• _Problem description_: Copy down, unchanged, the data from the line containing "The image size is (1602, 902)." through the end of the data.

== Segment start ==

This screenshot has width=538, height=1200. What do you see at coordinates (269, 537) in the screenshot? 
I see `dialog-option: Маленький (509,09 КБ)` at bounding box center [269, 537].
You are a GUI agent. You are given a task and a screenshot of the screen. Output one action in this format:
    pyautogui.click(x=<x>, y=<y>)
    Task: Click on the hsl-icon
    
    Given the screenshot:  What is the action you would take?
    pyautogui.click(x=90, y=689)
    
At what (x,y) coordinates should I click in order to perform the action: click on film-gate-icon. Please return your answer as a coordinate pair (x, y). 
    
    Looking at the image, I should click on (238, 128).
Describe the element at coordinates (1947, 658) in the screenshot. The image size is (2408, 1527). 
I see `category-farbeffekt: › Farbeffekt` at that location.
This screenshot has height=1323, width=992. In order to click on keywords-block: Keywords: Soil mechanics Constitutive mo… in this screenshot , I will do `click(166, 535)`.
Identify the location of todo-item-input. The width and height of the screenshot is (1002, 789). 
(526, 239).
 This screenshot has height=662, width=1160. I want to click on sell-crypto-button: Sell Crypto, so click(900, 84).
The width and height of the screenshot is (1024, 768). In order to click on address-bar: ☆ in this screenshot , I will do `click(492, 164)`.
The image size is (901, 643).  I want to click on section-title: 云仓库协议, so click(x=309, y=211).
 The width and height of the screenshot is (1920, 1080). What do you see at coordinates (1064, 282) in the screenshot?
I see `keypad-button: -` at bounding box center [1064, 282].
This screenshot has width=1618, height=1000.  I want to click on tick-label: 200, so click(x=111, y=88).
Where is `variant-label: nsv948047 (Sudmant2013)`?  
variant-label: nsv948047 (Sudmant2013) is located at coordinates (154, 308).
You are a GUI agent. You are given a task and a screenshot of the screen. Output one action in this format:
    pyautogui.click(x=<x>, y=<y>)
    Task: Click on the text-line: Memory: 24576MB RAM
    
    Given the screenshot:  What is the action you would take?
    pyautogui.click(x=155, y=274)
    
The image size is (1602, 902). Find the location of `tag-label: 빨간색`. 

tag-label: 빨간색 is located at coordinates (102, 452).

== Segment end ==

• _Output for this exercise_:
The image size is (1602, 902). Find the location of `tag-label: 빨간색`. 

tag-label: 빨간색 is located at coordinates (102, 452).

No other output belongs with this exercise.